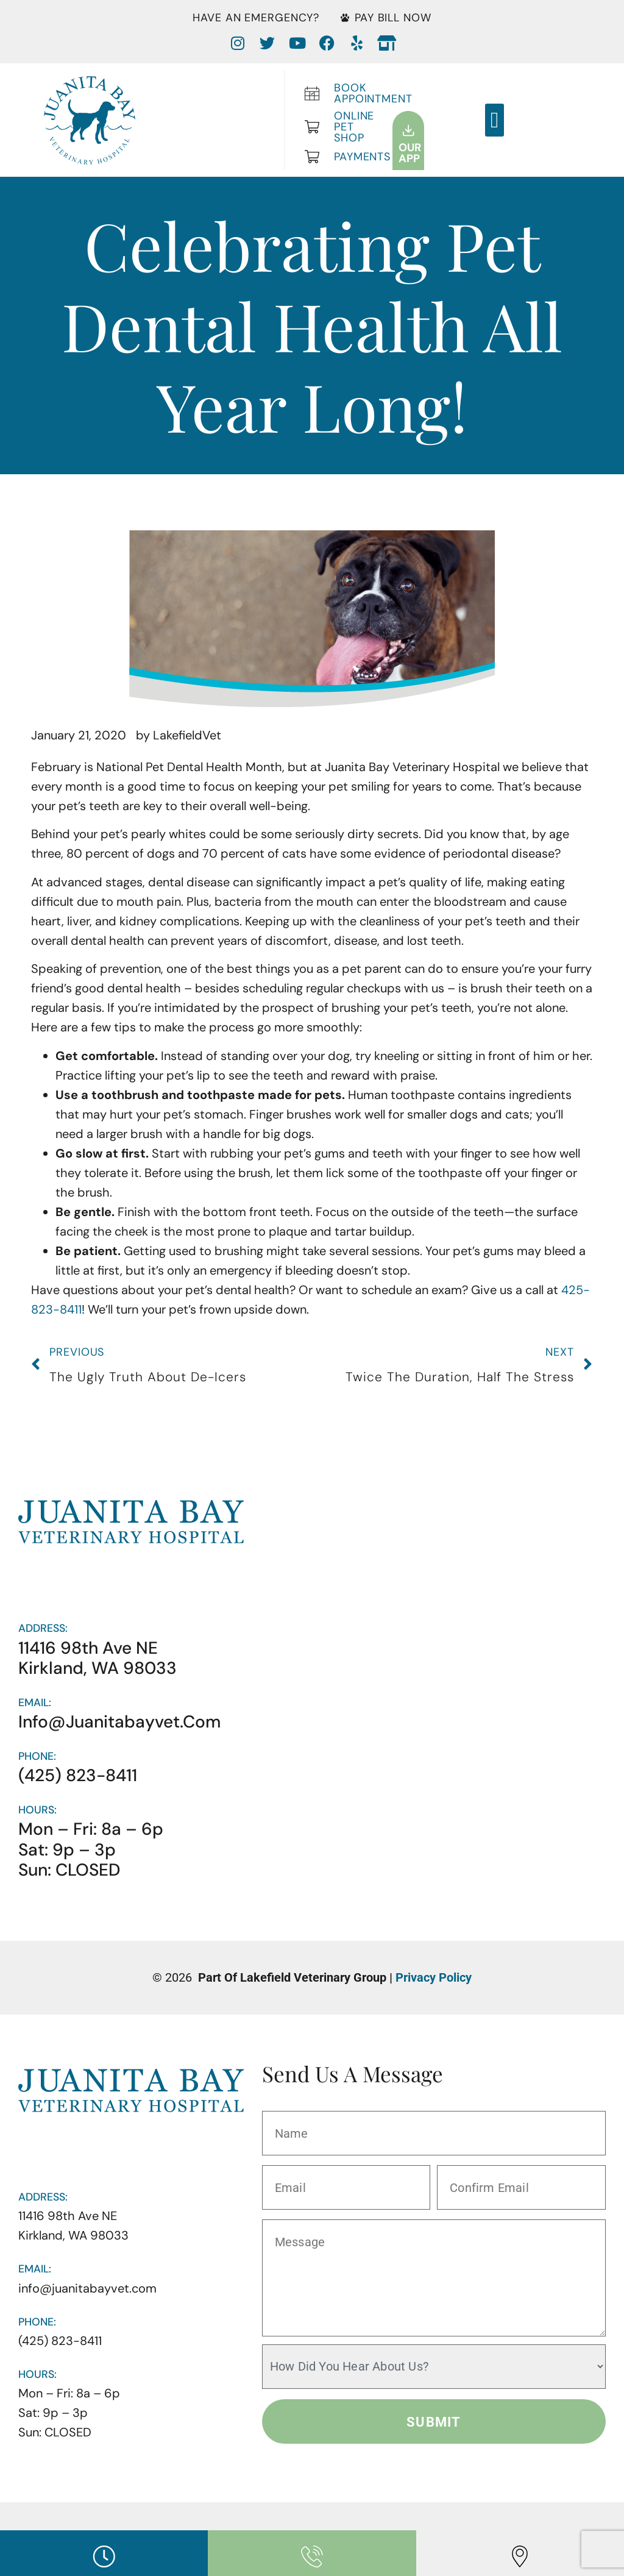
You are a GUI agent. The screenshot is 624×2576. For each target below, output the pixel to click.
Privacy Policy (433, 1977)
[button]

* * *

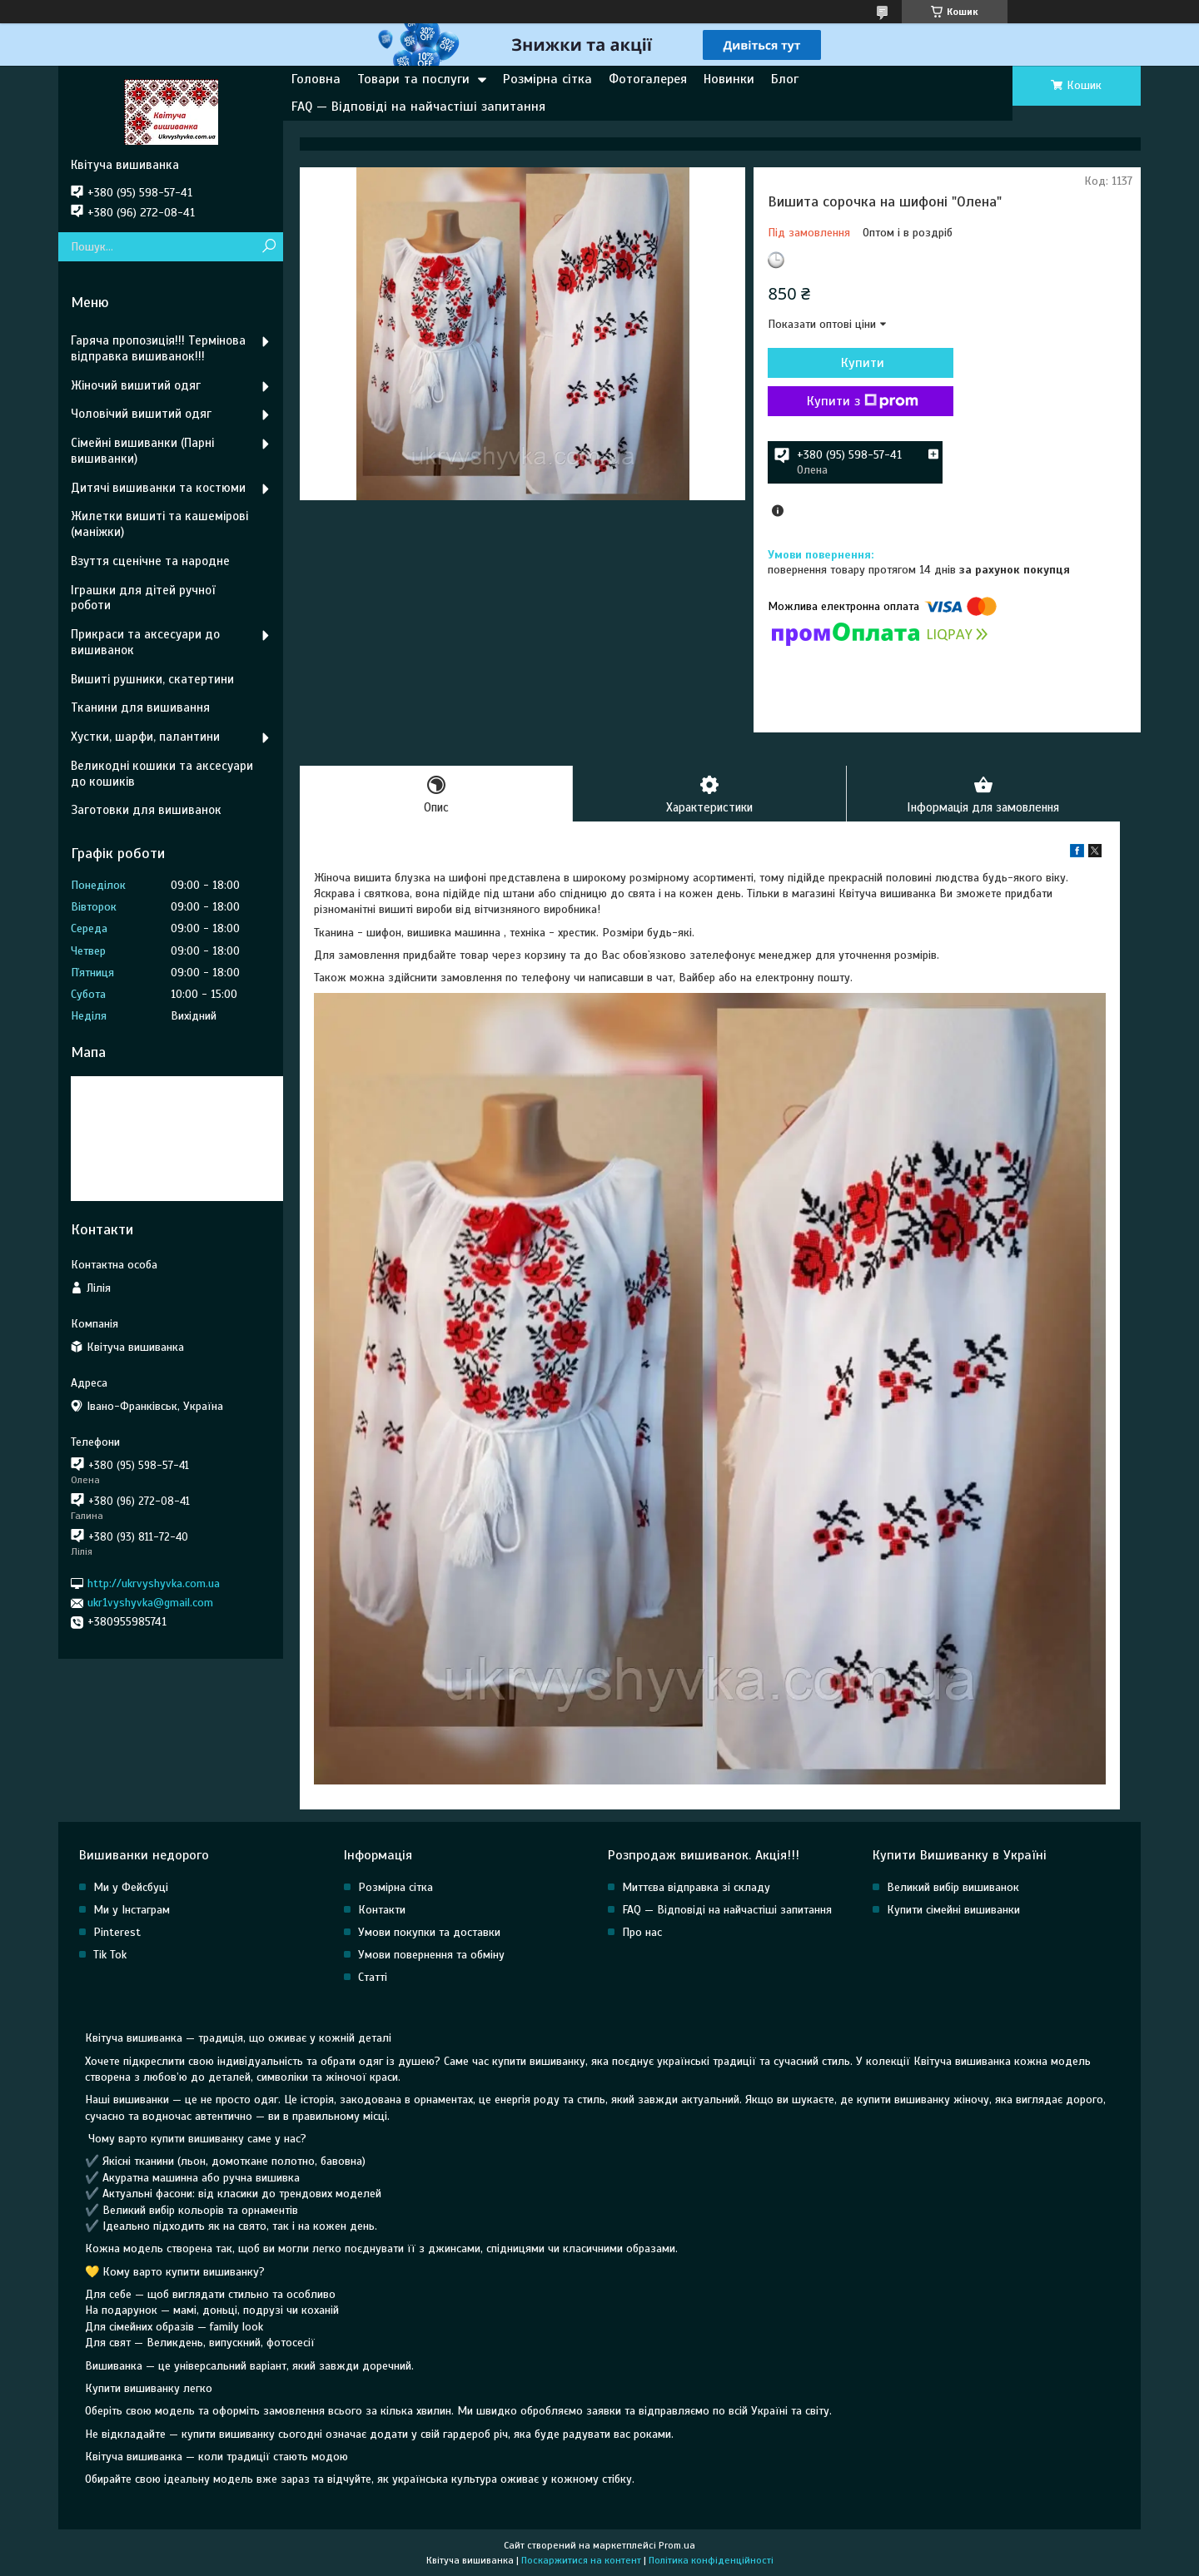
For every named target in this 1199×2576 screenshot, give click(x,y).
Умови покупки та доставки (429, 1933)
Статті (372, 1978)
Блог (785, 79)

==

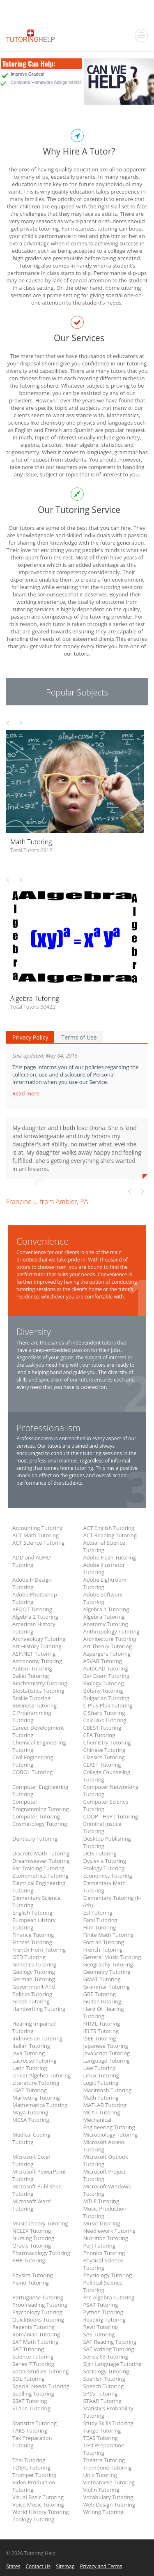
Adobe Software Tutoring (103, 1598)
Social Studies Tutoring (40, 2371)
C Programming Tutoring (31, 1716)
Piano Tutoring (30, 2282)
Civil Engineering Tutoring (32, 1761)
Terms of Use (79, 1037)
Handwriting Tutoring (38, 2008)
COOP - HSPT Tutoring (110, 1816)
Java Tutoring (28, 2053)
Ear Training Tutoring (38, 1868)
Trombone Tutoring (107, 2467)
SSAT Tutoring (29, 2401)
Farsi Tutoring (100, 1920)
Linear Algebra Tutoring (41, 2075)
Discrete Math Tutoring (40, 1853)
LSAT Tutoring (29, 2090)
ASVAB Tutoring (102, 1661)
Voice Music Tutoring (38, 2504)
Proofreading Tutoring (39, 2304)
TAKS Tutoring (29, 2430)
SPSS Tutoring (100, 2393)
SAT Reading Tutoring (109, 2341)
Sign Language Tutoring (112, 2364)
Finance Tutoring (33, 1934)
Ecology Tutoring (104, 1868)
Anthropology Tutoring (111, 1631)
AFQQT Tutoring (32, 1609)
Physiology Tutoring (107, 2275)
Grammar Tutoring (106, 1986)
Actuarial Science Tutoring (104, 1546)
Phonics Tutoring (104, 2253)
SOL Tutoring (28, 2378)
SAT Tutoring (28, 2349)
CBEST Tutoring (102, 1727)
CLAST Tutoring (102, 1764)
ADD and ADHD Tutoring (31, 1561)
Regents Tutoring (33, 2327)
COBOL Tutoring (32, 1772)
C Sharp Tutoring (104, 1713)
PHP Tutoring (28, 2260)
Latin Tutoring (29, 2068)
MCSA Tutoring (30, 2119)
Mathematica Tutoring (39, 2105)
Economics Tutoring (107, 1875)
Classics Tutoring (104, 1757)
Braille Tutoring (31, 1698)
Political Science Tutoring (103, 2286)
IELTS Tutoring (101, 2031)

**Task requirements**
Retype the part of the listing that opens with the line containing "Actuarial Science Tutoring (104, 1546)" and closes with the line containing "IELTS Tutoring (101, 2031)", both lines included, character for character.

**Full answer**
Actuarial Science Tutoring (104, 1546)
Phonics Tutoring (104, 2253)
SOL Tutoring (28, 2378)
SAT Tutoring (28, 2349)
CBEST Tutoring (102, 1727)
CLAST Tutoring (102, 1764)
ADD and ADHD Tutoring (31, 1561)
Regents Tutoring (33, 2327)
COBOL Tutoring (32, 1772)
C Sharp Tutoring (104, 1713)
PHP Tutoring (28, 2260)
Latin Tutoring (29, 2068)
MCSA Tutoring (30, 2119)
Mathematica Tutoring (39, 2105)
Economics Tutoring (107, 1875)
Classics Tutoring (104, 1757)
Braille Tutoring (31, 1698)
Political Science Tutoring (103, 2286)
IELTS Tutoring (101, 2031)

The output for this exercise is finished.